The ‘Hood is one of the northernmost outposts of a Phoenix district locally called “North Central.” The place consists largely of single-family homes on lots ranging from 1/4 to 1 full acre, with large lots watered by the city irrigation system installed when the former farmland was transformed into ticky-tacky.
LOL! Actually our houses are not ticky-tacky in the sense that more recent builds are. Mine, for example is not drywall and plaster but solid block: difficult to air-condition but too sturdy for an enterprising burglar to shove his fist through a wall.
{No kidding! That is how the burglars break and enter homes in newer tracts: they walk up to the front door; ring the doorbell; and then if no one answers, they just take their fist and shove it through the drywall. Reach in. Unlock the door. Make yourself to home!}
We have a different type of burglar hereabouts, though: a four-legged variety. We border a desert mountain preserve, and that place hosts families of coyotes.
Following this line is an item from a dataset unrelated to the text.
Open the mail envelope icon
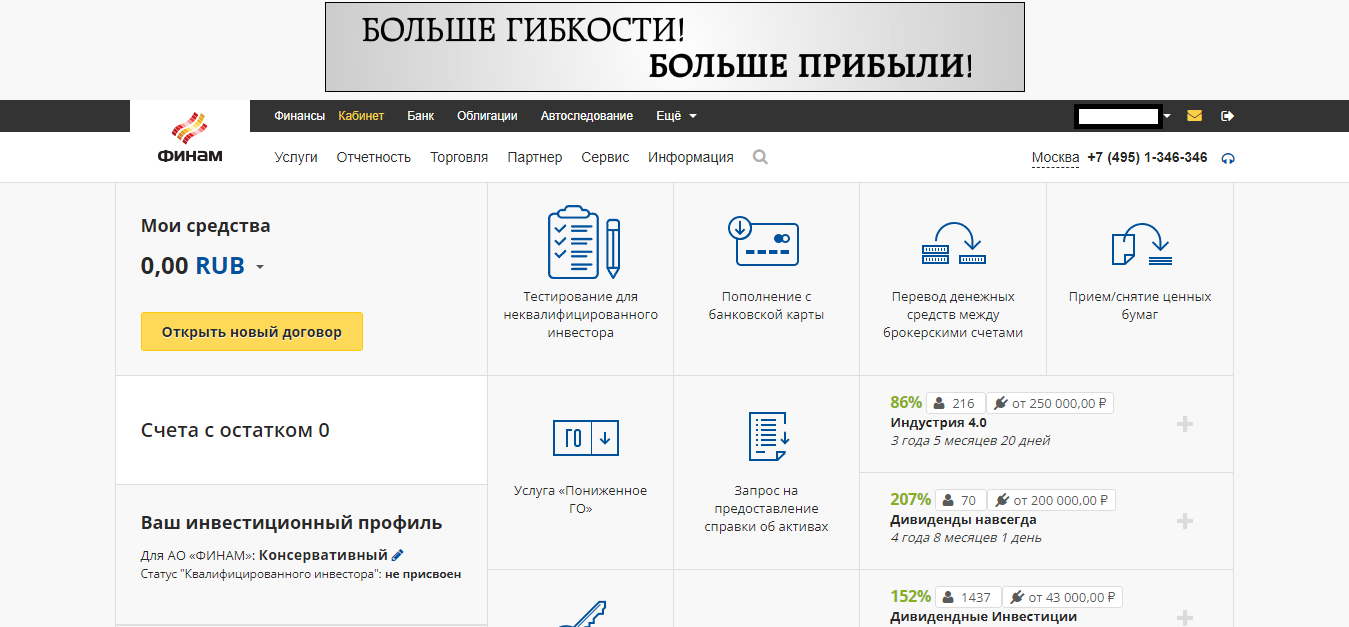The width and height of the screenshot is (1349, 627). (1194, 116)
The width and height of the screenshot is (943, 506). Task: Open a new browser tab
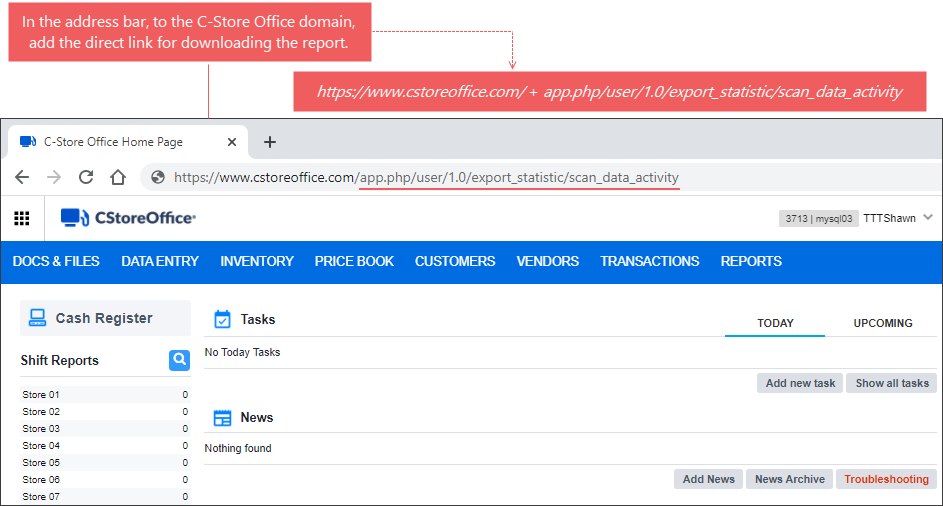(x=269, y=142)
So unafraid of humans are they that we could almost call them “semi-domesticated.” They consider stray cats and cute short dogs to be gourmet fare. So…if you leave your 30-pound corgi out in the yard, she’s likely to turn up as breakfast for a distant furry cousin.
Just now, the neighbors — some of whom grow hysterical at the mere glimpse of a coyote — have been madly reporting sightings. And because neighbors — being only human — are remarkably stupid, they often fail to clean up the banks of shrubbery that serve handsomely as coyote hotels. We have one of those about four houses up the street.
No amount of heavy-handed hinting by neighbors haunting the local Facebook page has persuaded the couple on the corner to trim their shrubbery in front by way of evicting the four-legged tenants. Meanwhile, other idiots don’t grasp the concept of Cat As Gourmet Feast, so they leave their delicious kitties outside to call in the cat-loving coyotes.
Honestly. HOW has our species survived this long?
At any rate… I’ve set up a kind of coyote barrier along the top of my cinderblock backyard walls: strapped lengths of carpet tacks to the decorative block on top. This keeps the neighbors’ cats out nicely: they learn forthwith that when they jump over the wall, they get their feet punctured.
As for Wiley? Not so sure about that. In the first place, a coyote is a helluva lot tougher and smarter than a domestic cat. And…that notwithstanding, if Wiley tries to jump the wall, finds himself clinging to a length of nails, jumps down, and lands inside the yard…well, jumping back out will be highly aversive.

So I’ve got to be careful every time Ruby goes out in the yard. Whenever I open the back door to let her out, I need to walk out there and look around, to be sure she’s the sole occupant. When you’re in the middle of fixing breakfast or dinner, that’s a PITA…
Sounds like you need coyote rollers. They can be a DIY project or something a handyman should be able to do. https://www.pvcfittingsonline.com/resource-center/how-to-build-a-coyote-roller/
Yes, I’ve seen ads for those. And just now we’re enjoying a li’l invasion by the canine residents of the desert preserve up north….they’ve been going after the neighbors’ cats and engaging in battle with their dogs.
Truth to tell, I’d kinda druther not block the neighbor’s cats from coming over the wall…not because I so love them using the yard as their feline latrine but because the neighbor so dearly loves her kitties that she’d be devastated if a coyote ate one or more of them. Weirdly enough, I do rather like Tony’s psychologically challenged daughter (you’d have a screw or two loose if he was your father, too!), and so…well…I figure I can put up with her cats without causing the world to collapse around us.